Les cahiers de Tinbad prennent le relais des grandes revues du passé – on pense à Change, TXT ou Tel Quel. D’autant qu’à coté de nombreux textes de jeunes auteurs, la revue offre le premier dossier important sur l’œuvre majeure de Philippe Jaffeux. Il est complété — entre autres — par deux textes sur Marc Pierret récemment disparu et un dossier sur Pierre Rottenberg qui demeure un auteur scandaleusement méconnu.
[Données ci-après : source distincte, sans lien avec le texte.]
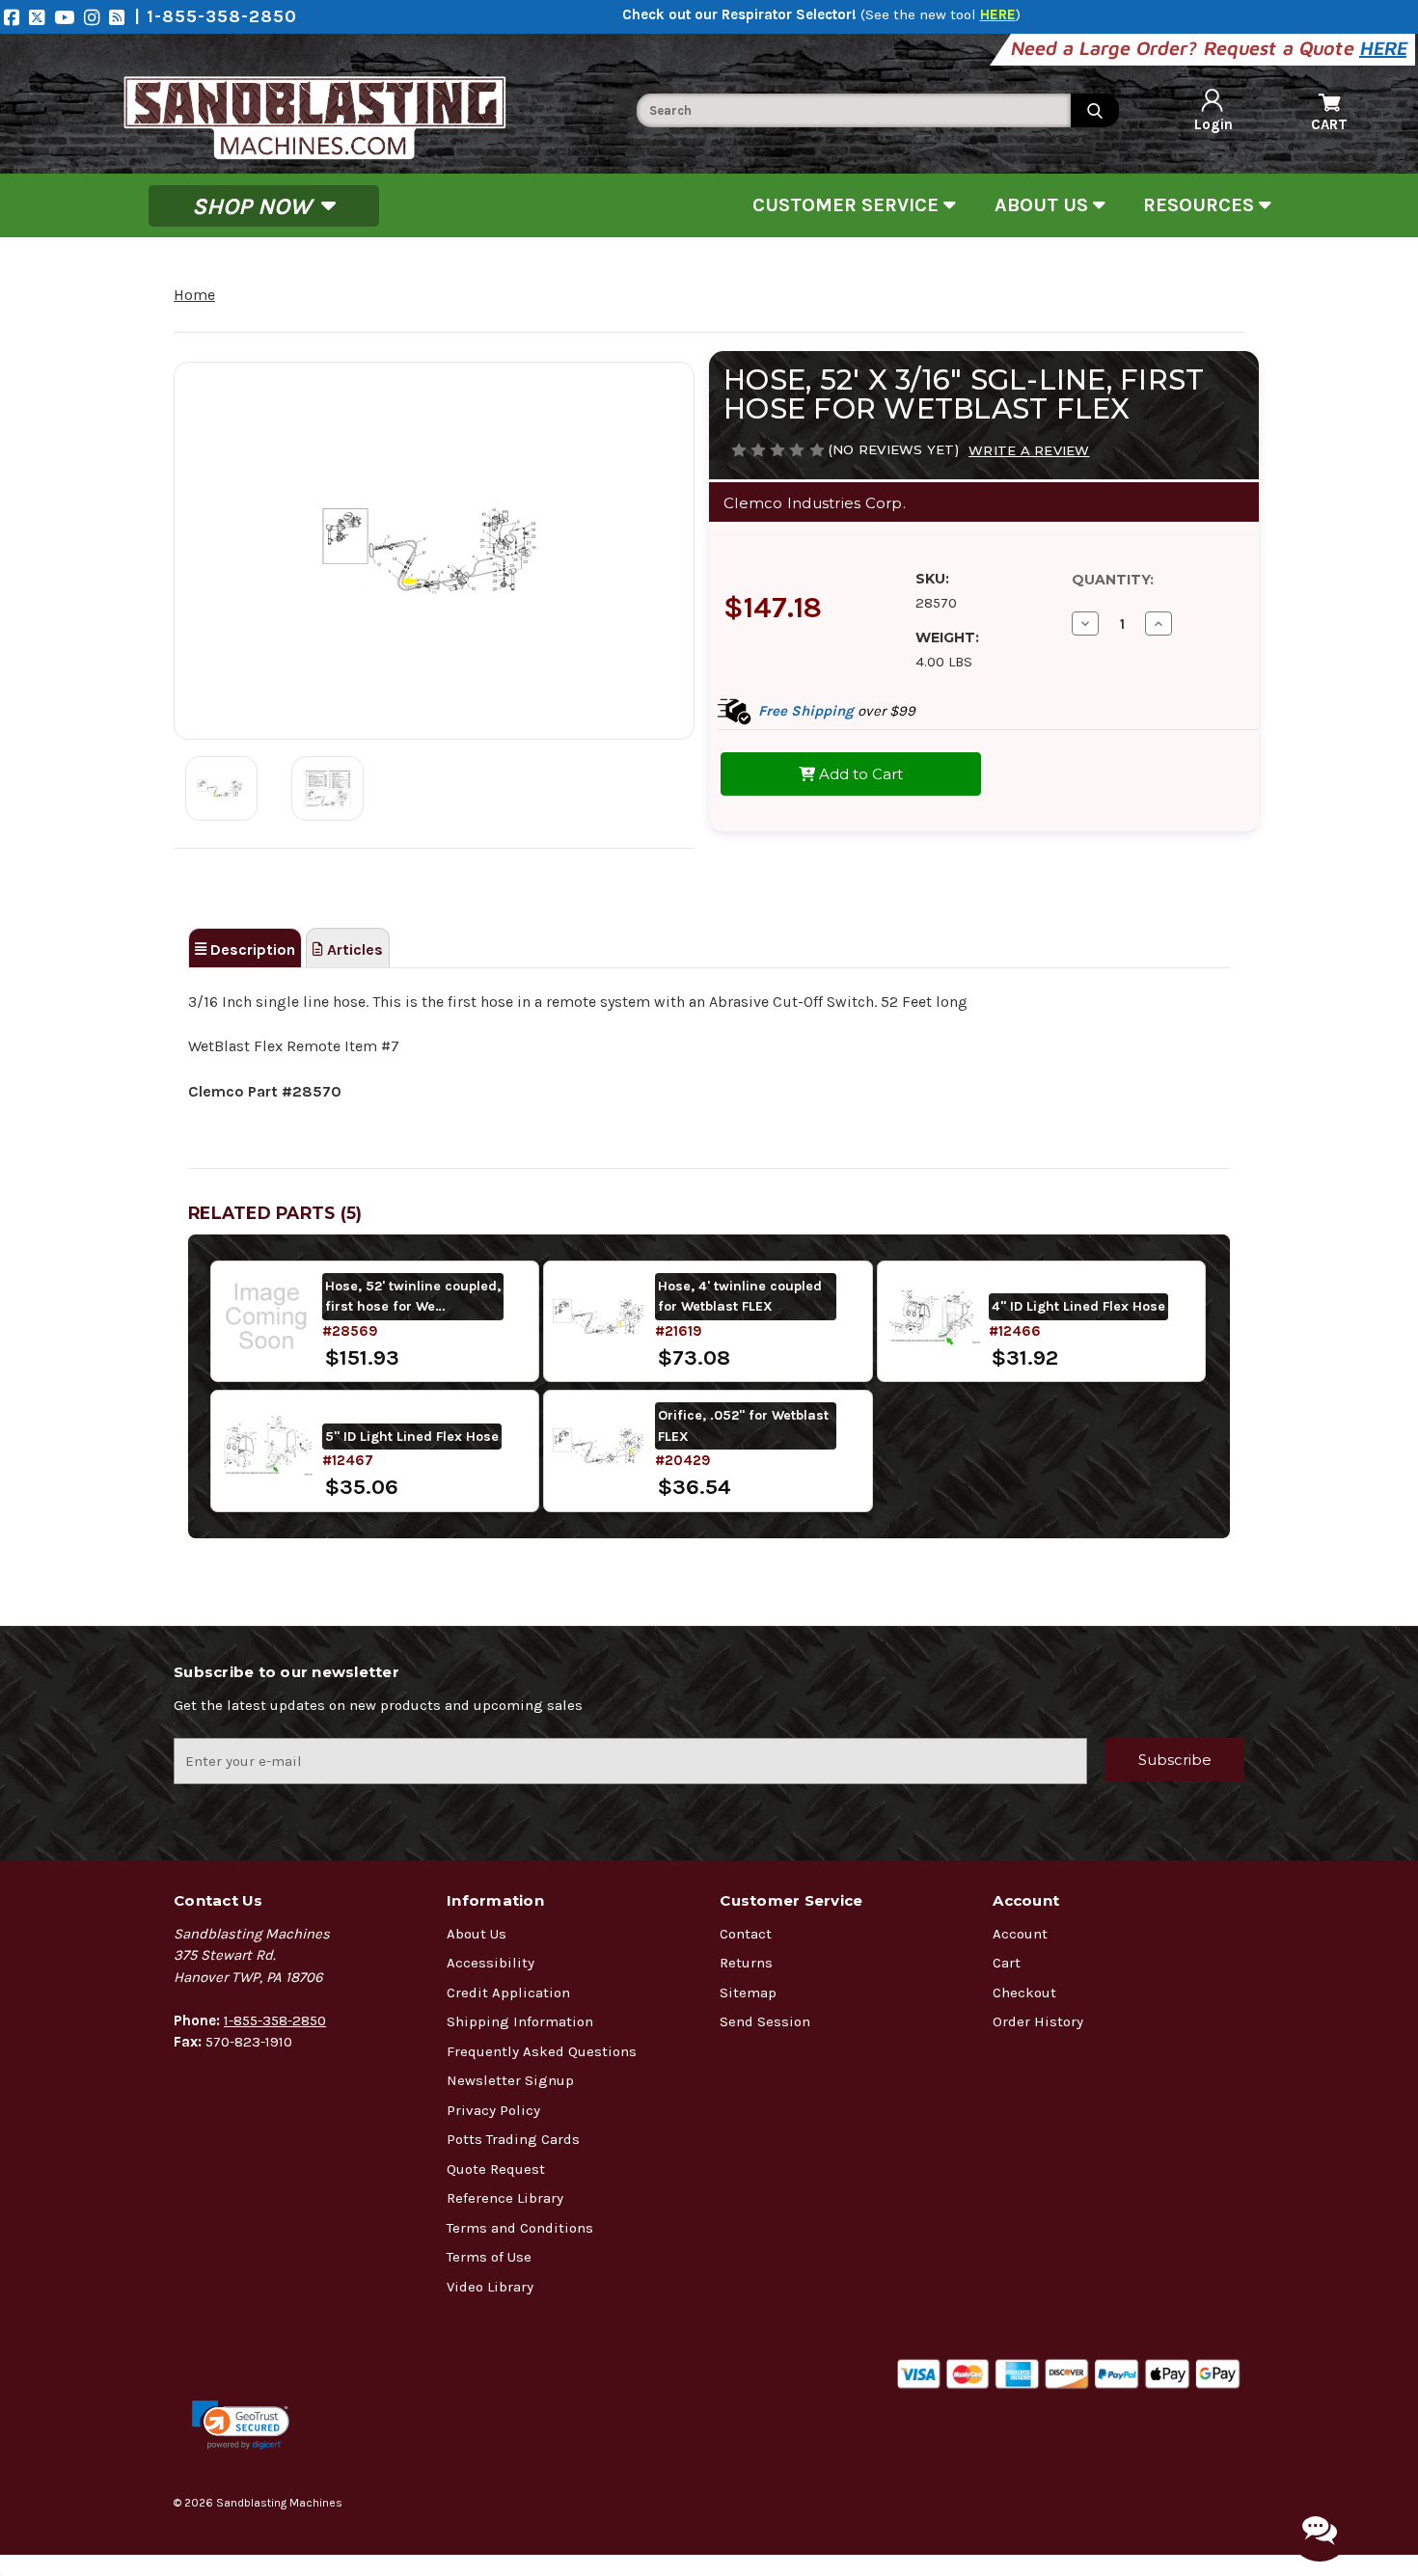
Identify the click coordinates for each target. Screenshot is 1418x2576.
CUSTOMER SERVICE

Sont aussi présents un texte sur ” Le Film-testament” de Peter Kubelka par Guillaume Basquin , un autre de Jacques Sicard sur le film “La Vallée close” de Jean-Claude Rousseau, des poèmes inédits de la poète Unica Zürn et un texte coruscant de Steven Sampson sur Donald Trump.
De cet ensemble exceptionnel nous retiendrons la présence de Philippe Jaffeux, sa révision générale du poétique voire de son renversement à l’ordinateur. Il n’est pourtant en rien pour lui une simple machine désirante. Mais les logiciels de traitement de texte font ce que les mots ne font pas. Le soft-ware analogique travaille le pseudo hard-ware de l’esprit, si bien que la parole ne vient plus (ou pas seulement) du dedans mais du dehors. Elle s’applique face aux émois comme face aux bruits communicationnels qui en sont le fruit au sein d’une confiture culturelle molle.
L’immense Alphabet de Jaffeux — sa propre Divine Comédie — en est la preuve. Il est construit de manière à ébranler la syntaxe et le jeu de logos non pour qu’il déraille mais afin qu’il parle autrement qu’en réduisant l’auteur à qui il est : un analphabète. En mettant en contact l’intensité du cerveau à celle de l’ordinateur et en scellant la pétition de principe créatrice à travers les textes taoïstes Jaffeux redonne une forme d’intelligence instinctive à la langue au moment où l’écrivain « articule le savoir de son ignorance avec la qualité spatiale de l’écriture ». Elle échappe ici à une contrainte purement linéaire pour atteindre une forme de « cubisme ».
jean-paul gavard-perret
Les Cahiers de Tinbad, n° 4, Tinbad, Paris.
Merci, Cher Jean-Paul Gavard-Perret de relayer ainsi fidèlement le travail à souligner et défendre de Tinbad. MCDem.